Более я не спал той ночью. Примерно через полчаса после того, как я вышвырнул шляпную коробку, снаружи вдруг раздался пронзительный крик – вроде того, что уже случился этой ночью, но гораздо сильнее, более отчаянный, если позволите. Возможно, это был лишь плод моего воображения, но я мог поклясться, что крики подбирались все ближе и ближе. Я закурил трубку, походил немного взад-вперед, а потом схватил книгу и принялся читать. Однако можете казнить меня, но я не вспомню не только о чем читал, но и что это была за книга, поскольку ночную тишину то и дело разрезал пронзительный вопль, от которого покойник бы перевернулся в гробу.

Незадолго до рассвета кто-то постучал в дверь. С чем-то иным стук я спутать не мог. Открыв окно, я посмотрел вниз. Тогда я решил, что кому-то, кто не знал, что в дом Люка въехал новый человек, потребовался врач. После тех ужасных звуков услышать обычный стук в дверь было настоящим облегчением.

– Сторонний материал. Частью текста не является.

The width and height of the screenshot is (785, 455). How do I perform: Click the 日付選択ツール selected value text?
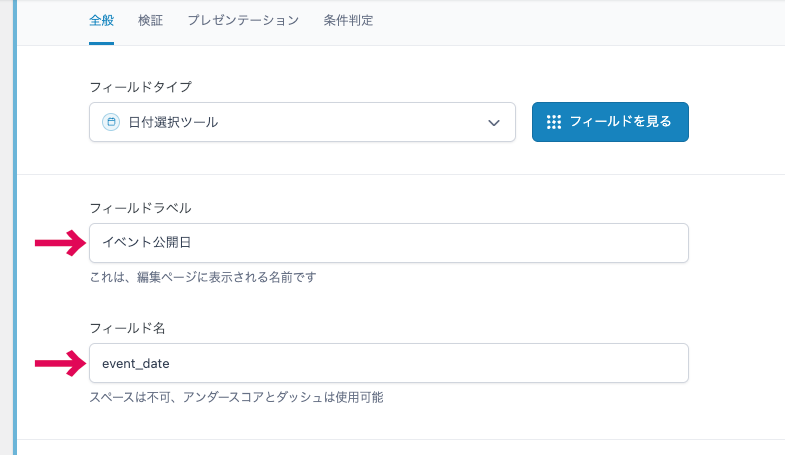click(173, 122)
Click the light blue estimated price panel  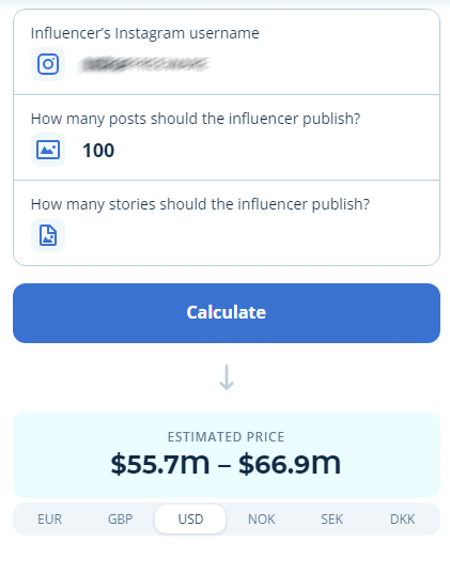(x=226, y=455)
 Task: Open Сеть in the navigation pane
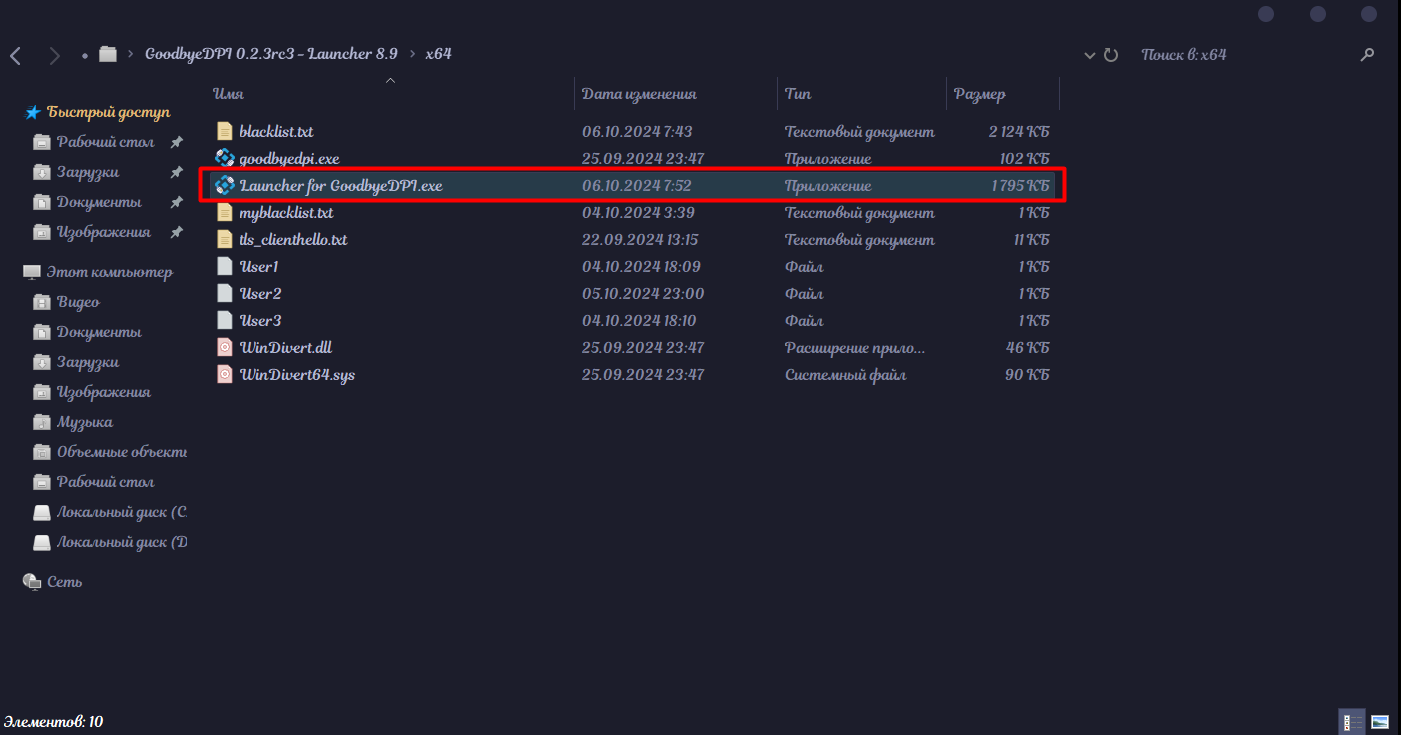[x=64, y=582]
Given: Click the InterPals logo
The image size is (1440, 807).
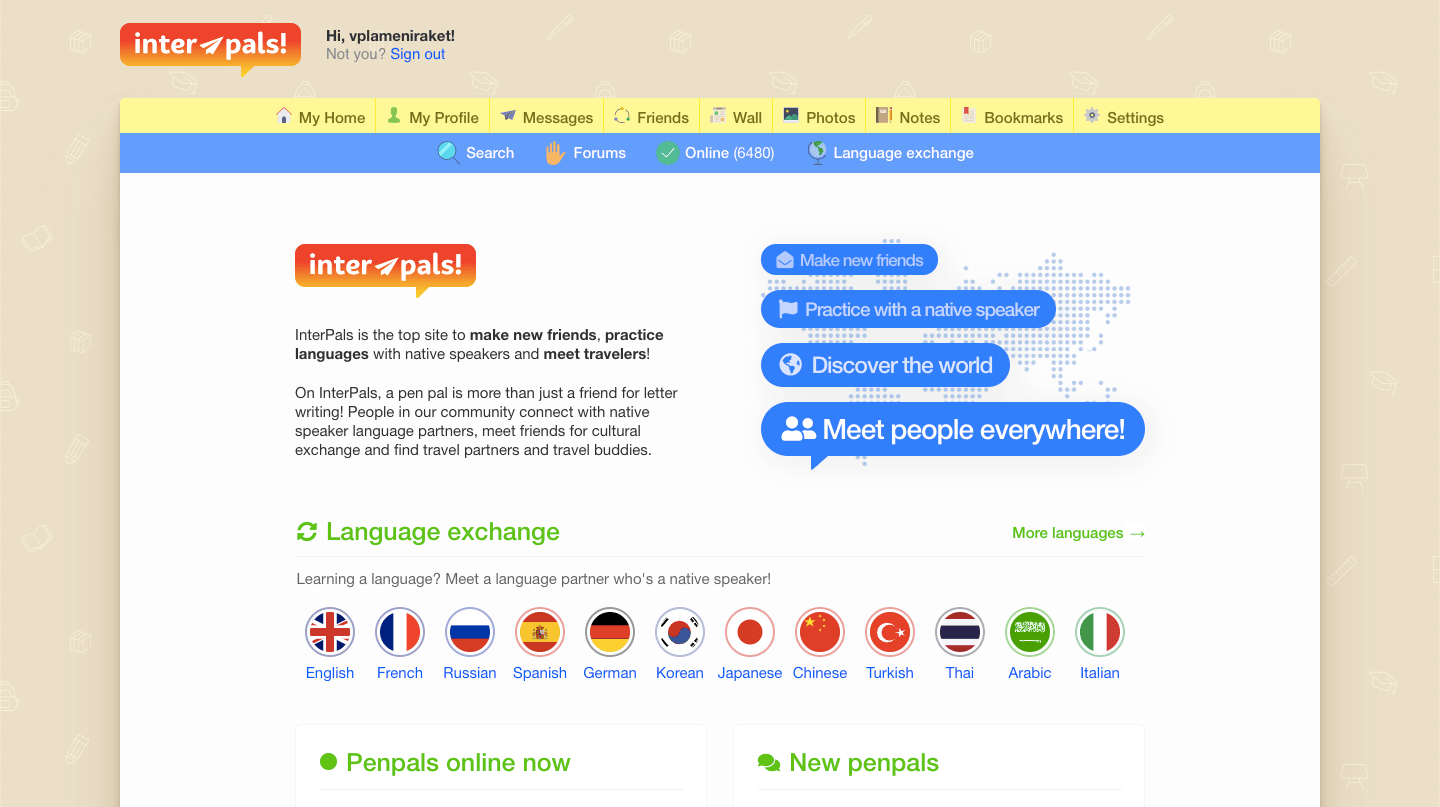Looking at the screenshot, I should coord(209,45).
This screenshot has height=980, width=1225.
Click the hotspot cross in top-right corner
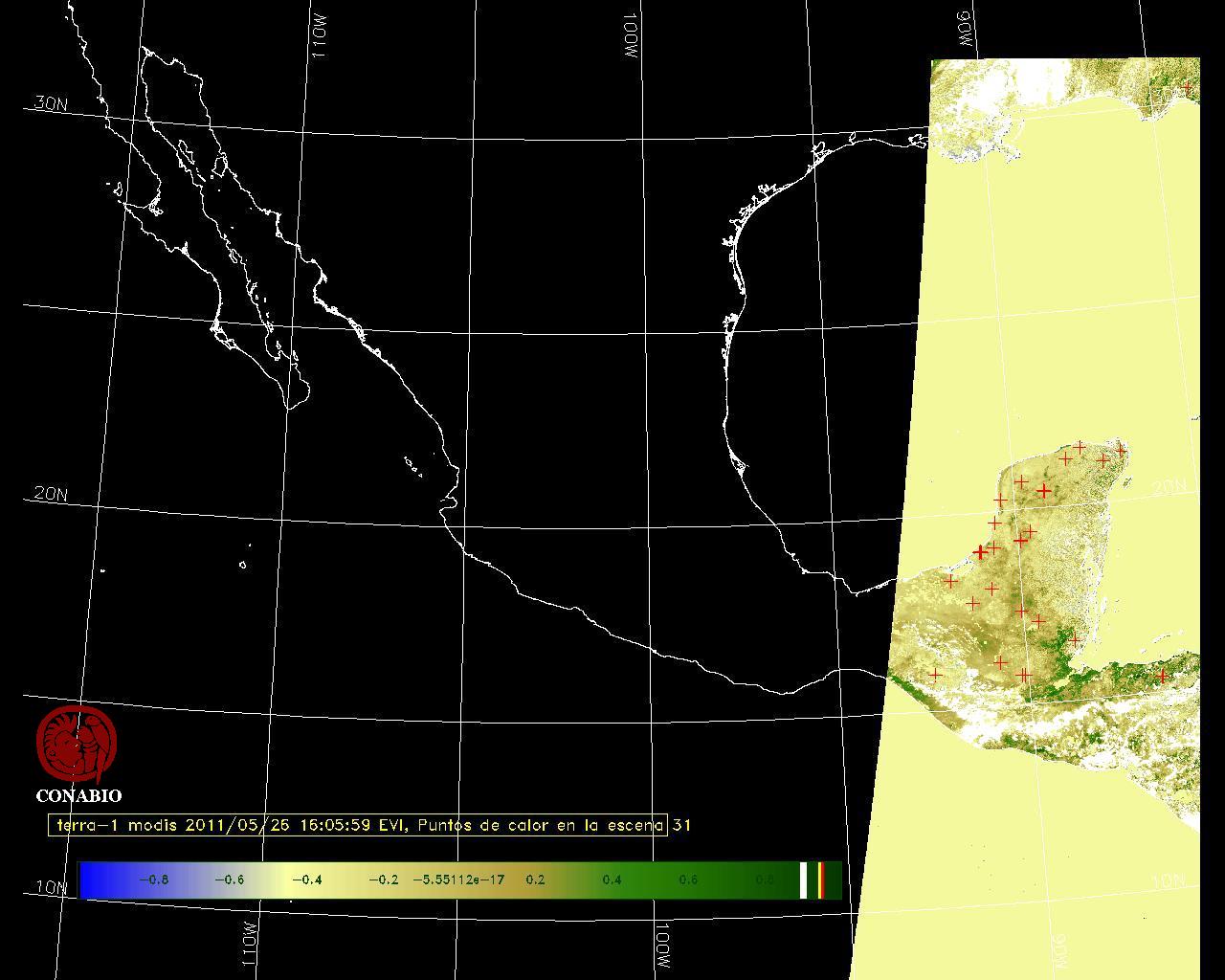point(1187,88)
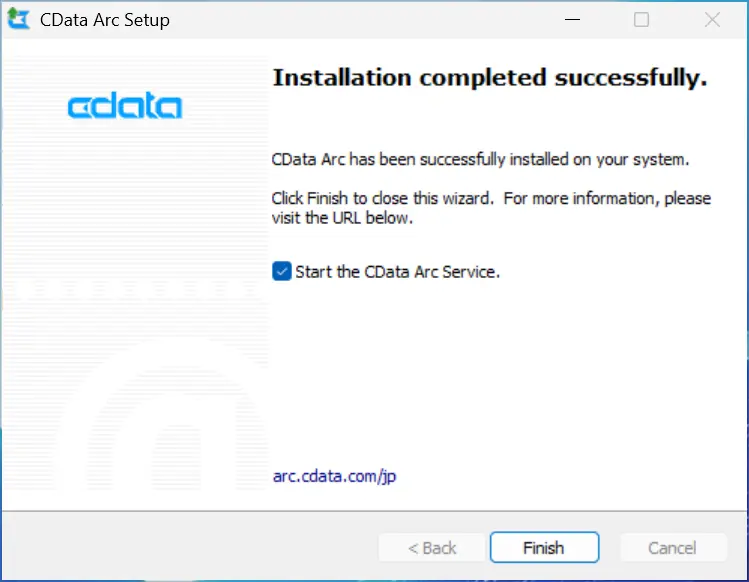Open the arc.cdata.com/jp link
749x582 pixels.
pyautogui.click(x=334, y=476)
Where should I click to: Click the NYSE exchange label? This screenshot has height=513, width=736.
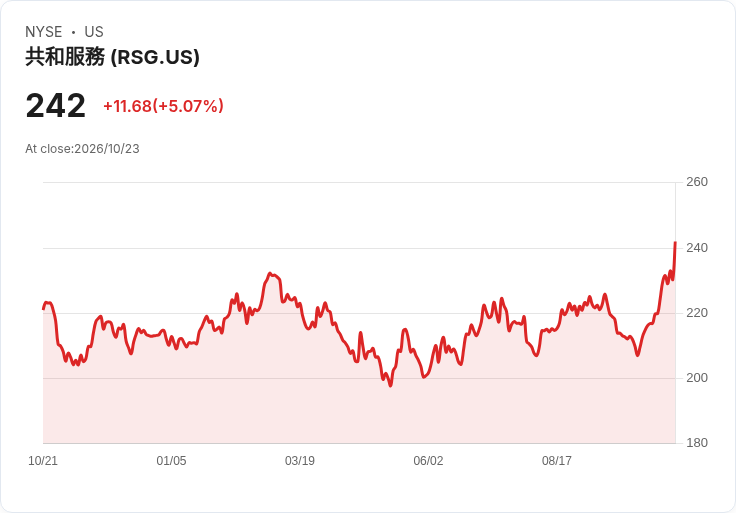pyautogui.click(x=44, y=32)
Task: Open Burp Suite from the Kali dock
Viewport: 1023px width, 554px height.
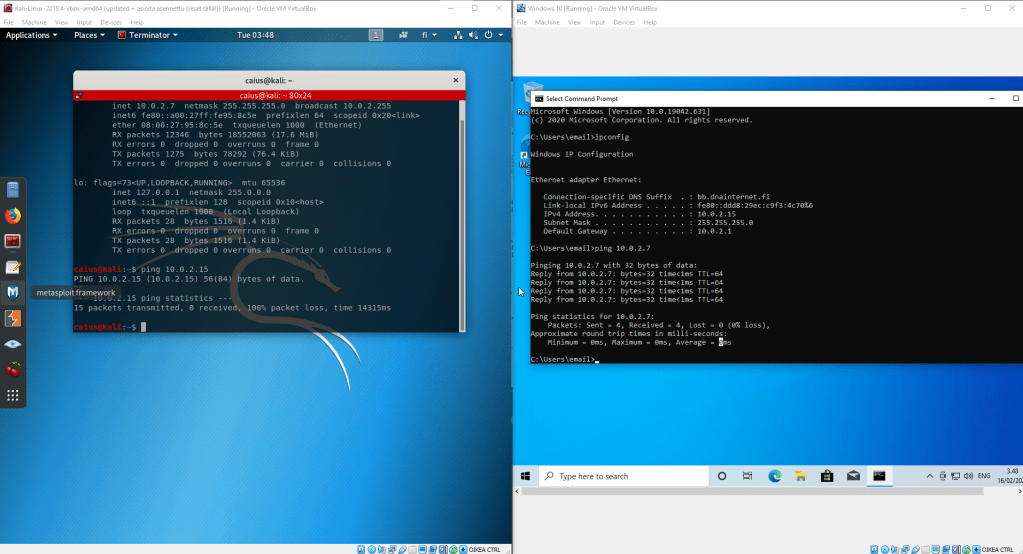Action: pyautogui.click(x=13, y=318)
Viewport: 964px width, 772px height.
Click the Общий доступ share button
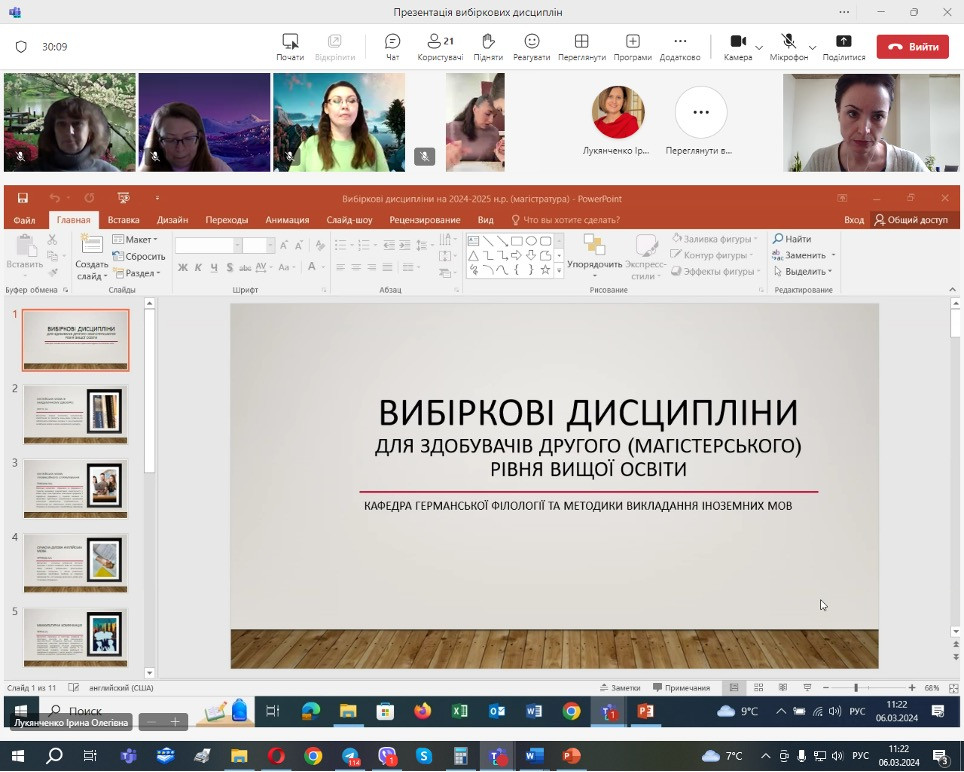(911, 220)
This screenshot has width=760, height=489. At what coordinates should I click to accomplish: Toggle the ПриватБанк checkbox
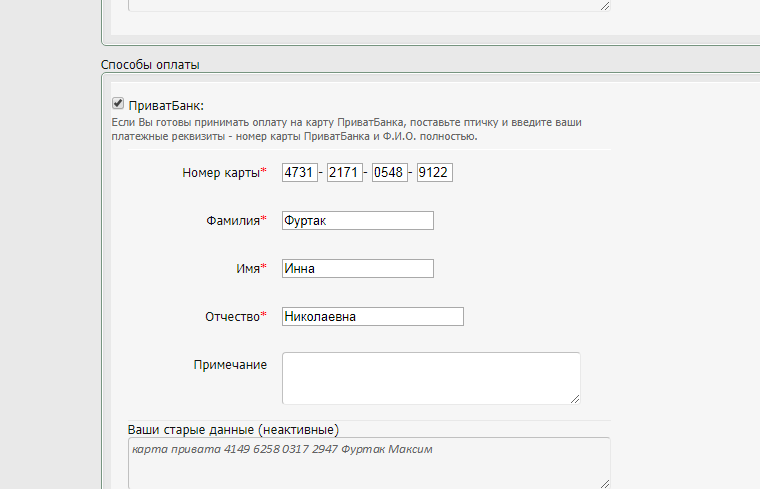tap(118, 103)
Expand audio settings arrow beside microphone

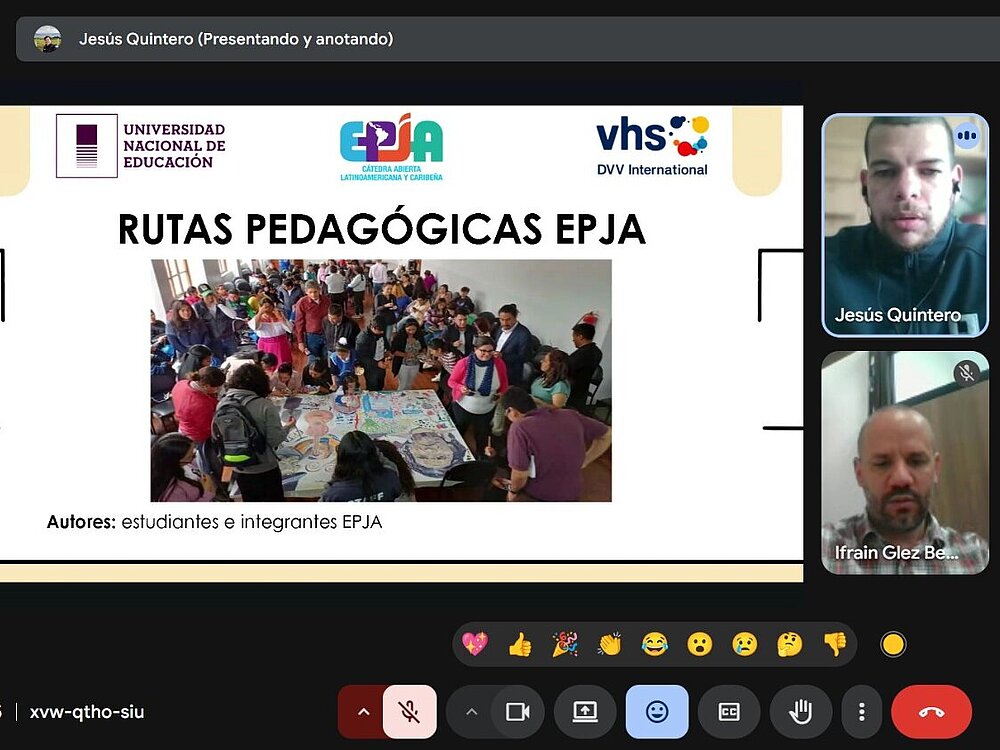coord(364,712)
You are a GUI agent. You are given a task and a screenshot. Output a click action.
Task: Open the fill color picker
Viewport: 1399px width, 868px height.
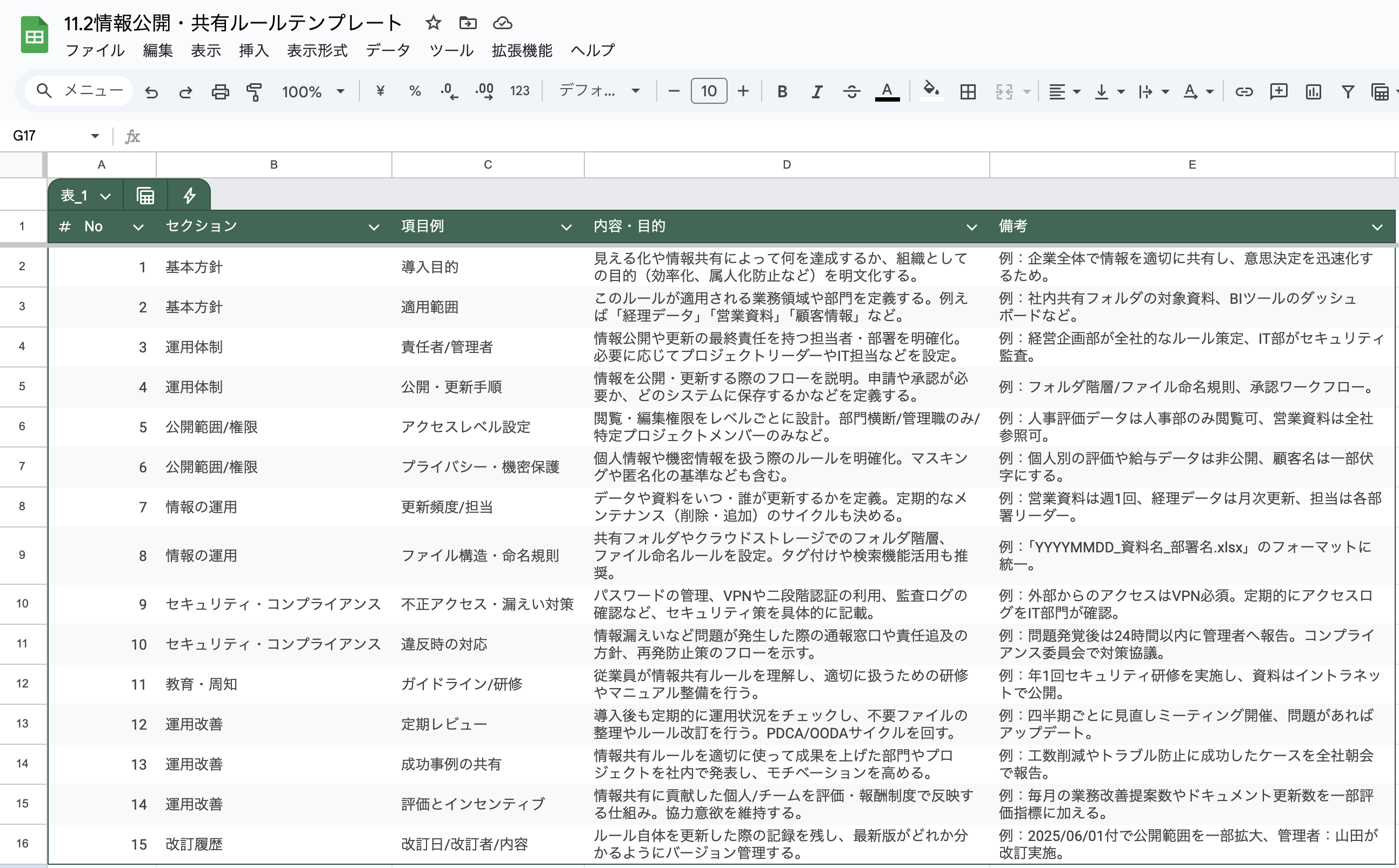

Сверху входную дверь невозможно увидеть из-за карниза, нависающего над крыльцом. Стук раздался вновь, и я крикнул, спрашивая, кто там, но ответа не последовало, а стук повторился. Я снова отозвался и прокричал, что врач больше здесь не живет. Опять не последовало никакого ответа, но мне пришло в голову, что это может быть какой-то старый крестьянин, который к тому же совершенно глух. Итак, я взял свечу и направился вниз, чтобы открыть дверь. Честное слово, в тот момент я не думал о той штуковине и почти забыл недавние вопли. Я спустился вниз, будучи убежден, что найду кого-нибудь снаружи, на пороге, с неким сообщением. Я установил свечу на столе в прихожей, дабы ветер не задул пламя, когда я открою дверь. Пока я возился, пытаясь отодвинуть старомодный засов, стук раздался вновь. Это был негромкий, подозрительно глухой звук. Я хорошо это помню, но в тот миг, конечно, думал, что стучит человек, который хочет попасть внутрь.